Recently a students in this class tested all 4 packages with a small RNA-seq data set and considered the genes that were found to be significantly differentially expressed.  A post doctoral fellow in my lab subsequently tried all 4 packages on another data set with lots of treatments, but few replicates.  In both cases, most of the "discovered" differentially expressed genes were found by all or most of the packages.  However, both investigators found that many of the genes declared significantly differentially expressed by edgeR, DESeq or DESeq2 but not by voom had large outliers in a single sample that appeared to drive the statistical significance.  This is clearly a bad property, and so I am currently recommending voom for small datasets.  When the number of replicates is sufficiently large, it seems likely that all 4 packages will produce similar gene lists but to date I have not worked with data sets with more than a few replicates per treatment.

Linear models for the log2(expression) ,

voom uses a linear model for the data that is very similar to the usual LIMMA model.  \(Y_{ij}=log2(n_{ij})\) and

\[Y_{ij}=\beta_0+\beta_1 x_{i} +\epsilon_{ij} \]

where \(x_i\) is a variable such as an indicator for a treatment group, \(\beta_0\) and \(\beta_1\) are the slope and intercept (which are gene specific and so should depend on j).  However, unlike the usual LIMMA model, the variance of the errors, \(\epsilon_{ij}\) depends on \(N_i\pi_{\bullet j}\).

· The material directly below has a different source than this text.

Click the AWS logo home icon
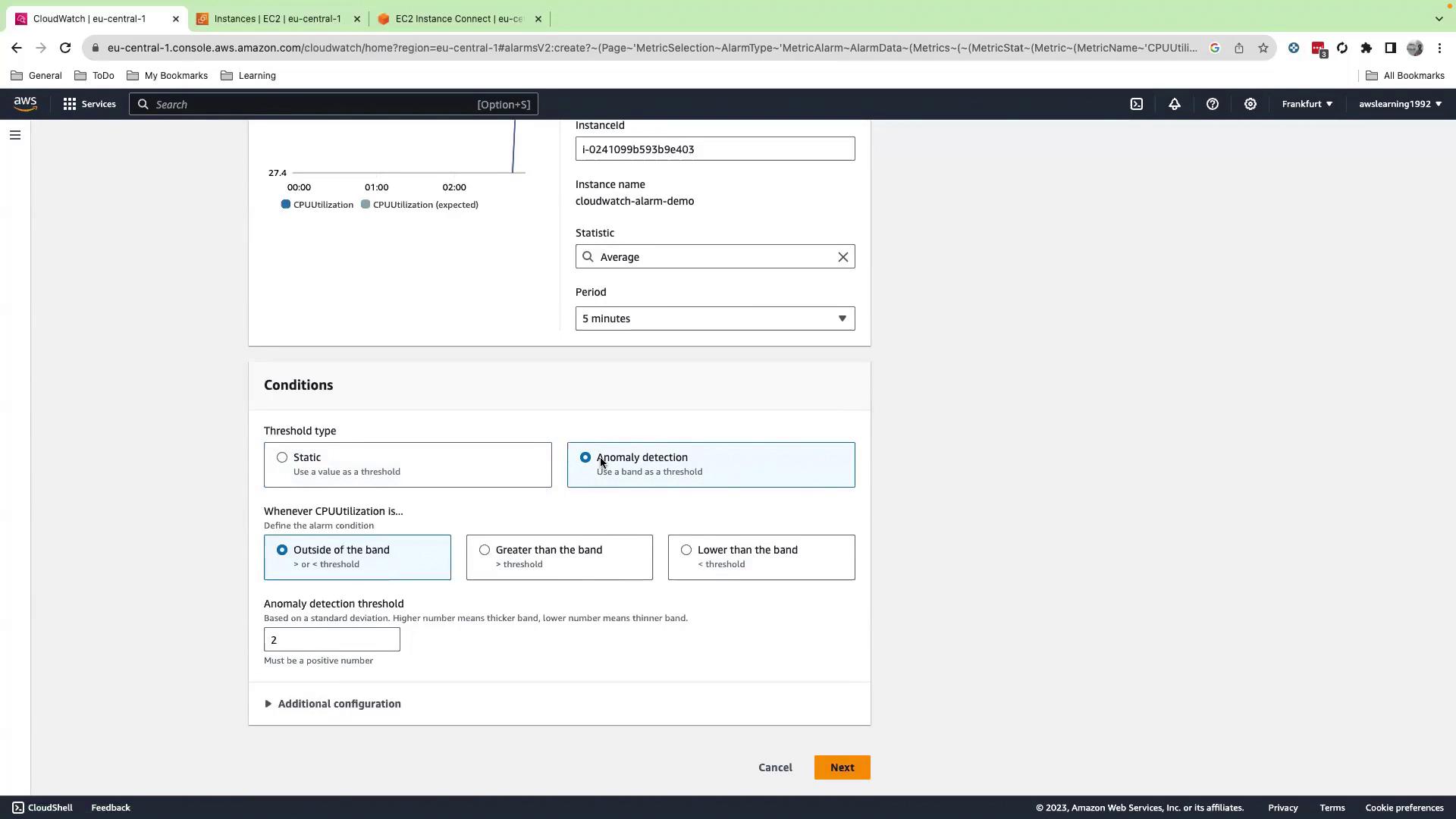This screenshot has height=819, width=1456. (25, 104)
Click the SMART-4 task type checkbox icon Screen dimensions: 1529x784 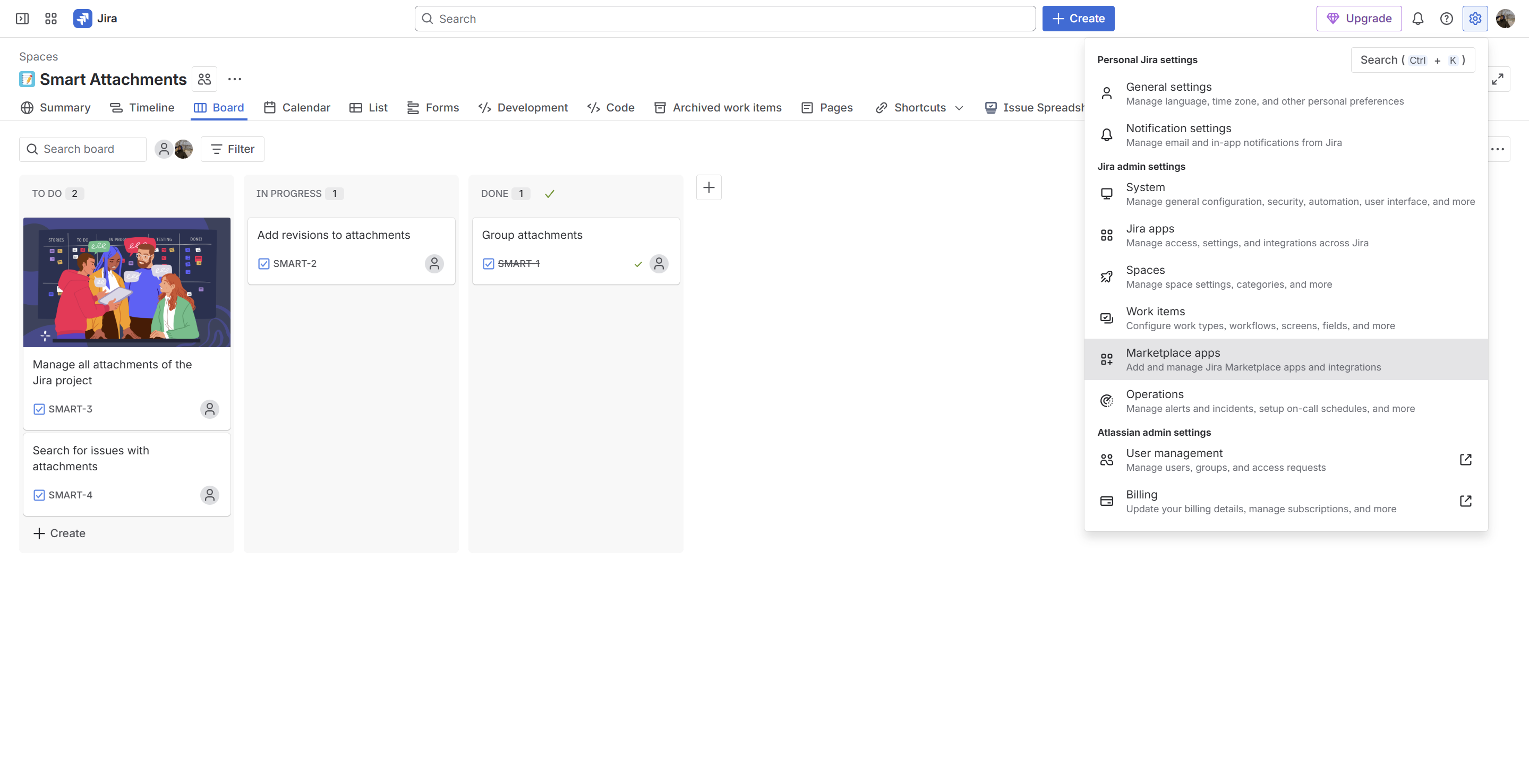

edgeR  and DESeq2 use a slightly different model called the log-linear model

\[n_{ij} \sim Negative Binomial(\mu_{ij},\phi_j)\]

where \(\mu_{ij}=N_i\pi_{\bullet j}\) and \(log2(\mu_{ij})=log2(N_i)+\beta_0+\beta_1 x_i\).

In this context, \(log2(N_i)\) is called the offset.  Since \(N_i\) the library size is known, the offset is a known constant that varies for each sample.  This is an important point in the modeling, because for normalization we do not adjust the counts, but instead we adjust the offsets using the "effective" library size.

In the linear model, the mean of \(log2(n_{ij})\) is modeled by the linear piece.  In the log-linear model, log2 of the mean of \(n_{ij}\) is modeled by the linear piece.

Except for this small difference, the model is set up in exactly the same way.  For example when I am doing ANOVA, I usually use the cell means model, with an indicator variable for each treatment and no intercept.  

Power

Recall that for a t-test, our power to detect differential expression depends on the relative size of the difference in means compared to the SE of the difference.  For count data, when there is no extra-Poisson variation, the mean and variance are the same, \(\mu_{ij}=\sigma^2_{ij}\).  This means that the ratio \(\frac{\mu_{ij}}{\sigma_{ij}}=\sqrt{\mu_{ij}}\).  The implication of this is that for a fixed fold change F in mean expression, the power to detect fold-change not equal to 1 increases when the library size increases, as well as when the number of biological replicates increase.  In sequencing studies, we therefore have more power to detect differences in more highly expressed genes.  Some downstream analyses have been developed to which take these differences into account.

We generally try to estimate the necessary sample sizes to achieve a desired power for a targeted fold change.  In sequencing studies, we might also consider the so-called sequencing depth, which can be thought of as the number of reads for the feature in the sample.  Sequencing depth can be increased by decreasing the amount of multiplexing or increasing the number of lanes on which the sample is sequenced.  Since doubling the sequencing depth for a sample costs about the same (for labeling and sequencing) as sequencing another sample, there is a trade-off that must be determined when deciding sample sizes for the study.